A few months ago a paper was published reporting evidence of structures in the universe so large that they break popular theories about the existence of dark matter and dark energy. Such vast structures should be impossible to form under natural processes.
I do not personally believe that so-called dark matter and energy are the only explanation for the unexplained phenomena that scientists have been observing. So when the existence of the Big Ring and Giant Arc was reported, I began to think deeply about what this might imply about the sort of forces that are shaping our universe. What if such structures are actually common in the universe, but we just haven’t been looking for them? Or, maybe more advanced tools could reveal hidden truths?
As an aspiring AI engineer, I am especially interested in scientific computation.

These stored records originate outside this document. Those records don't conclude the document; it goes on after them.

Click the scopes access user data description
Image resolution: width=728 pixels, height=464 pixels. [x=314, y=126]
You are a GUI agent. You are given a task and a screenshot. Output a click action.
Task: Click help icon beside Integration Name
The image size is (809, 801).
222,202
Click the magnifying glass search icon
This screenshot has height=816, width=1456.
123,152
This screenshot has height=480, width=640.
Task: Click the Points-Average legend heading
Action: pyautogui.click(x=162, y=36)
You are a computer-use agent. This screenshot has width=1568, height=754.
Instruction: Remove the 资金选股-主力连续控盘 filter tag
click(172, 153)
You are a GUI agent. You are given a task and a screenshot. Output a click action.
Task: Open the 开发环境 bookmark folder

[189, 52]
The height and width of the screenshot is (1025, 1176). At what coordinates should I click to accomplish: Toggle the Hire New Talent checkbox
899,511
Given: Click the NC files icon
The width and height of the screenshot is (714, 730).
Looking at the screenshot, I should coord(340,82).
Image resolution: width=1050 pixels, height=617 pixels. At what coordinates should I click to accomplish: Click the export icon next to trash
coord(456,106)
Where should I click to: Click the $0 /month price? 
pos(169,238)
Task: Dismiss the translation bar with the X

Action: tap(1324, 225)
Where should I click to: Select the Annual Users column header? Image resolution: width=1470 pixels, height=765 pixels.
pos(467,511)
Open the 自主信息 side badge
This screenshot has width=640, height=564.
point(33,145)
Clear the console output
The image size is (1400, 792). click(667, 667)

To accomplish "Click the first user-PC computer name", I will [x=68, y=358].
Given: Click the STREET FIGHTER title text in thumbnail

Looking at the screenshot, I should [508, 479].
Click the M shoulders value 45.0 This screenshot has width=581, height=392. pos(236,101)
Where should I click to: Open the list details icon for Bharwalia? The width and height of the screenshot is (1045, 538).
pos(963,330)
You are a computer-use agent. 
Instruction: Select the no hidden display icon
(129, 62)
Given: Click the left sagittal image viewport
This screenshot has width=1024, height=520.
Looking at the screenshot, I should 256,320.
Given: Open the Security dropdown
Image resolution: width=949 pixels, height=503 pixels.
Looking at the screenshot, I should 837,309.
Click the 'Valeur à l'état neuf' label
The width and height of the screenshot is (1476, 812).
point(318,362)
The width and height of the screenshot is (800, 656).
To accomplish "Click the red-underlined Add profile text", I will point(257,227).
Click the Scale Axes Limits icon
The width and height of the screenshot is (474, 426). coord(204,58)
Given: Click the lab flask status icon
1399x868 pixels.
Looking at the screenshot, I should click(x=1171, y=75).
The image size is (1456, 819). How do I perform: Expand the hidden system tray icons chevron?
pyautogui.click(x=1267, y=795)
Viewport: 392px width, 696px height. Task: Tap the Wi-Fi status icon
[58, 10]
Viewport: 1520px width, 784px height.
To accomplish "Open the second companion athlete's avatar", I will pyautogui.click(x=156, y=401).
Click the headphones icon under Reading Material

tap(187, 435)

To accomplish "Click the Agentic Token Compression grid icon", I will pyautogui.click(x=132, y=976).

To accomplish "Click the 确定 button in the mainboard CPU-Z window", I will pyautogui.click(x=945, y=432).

The application of ML to cosmologic datasets seems like an ideal laboratory to practice my tradecraft. If there is one thing that ML is good for, it is the identification of patterns. And if there is one field that needs pattern analysis on a large scale, its cosmology.
So I decided to kick off a research project with the aim of finding evidence of ultra-large-scale structures by applying machine learning algorithms to freely-available cosmologic datasets. My plan for the time being is to collect, clean, and process data into a form suitable for machine-learning while I research astrophysics and ML algorithms that might be effective for this project. Since we don’t really know what sort of impossible structures might be out there, unsupervised learning algorithms seem like a good place to start, but I may revisit that as time goes on.
This is undoubtedly the wrong time to start such a project. In a week I will have approached the half-way point of my summer semester of college, which involves compressing an entire semester into six weeks or so. Picking up astrophysics self-study in parallel with two college-level math courses and computer science is probably a terrible idea. But I’ll be the first one to point out that many of my ideas are.
The first step in this is to acquire data, and I just finished doing so in an all-night research marathon. I will write a post about that in the near future, but first I need to make sure everything is well-documented. It would probably be good practice to do things the right way, but I could be wrong about that. I’ve been wrong before.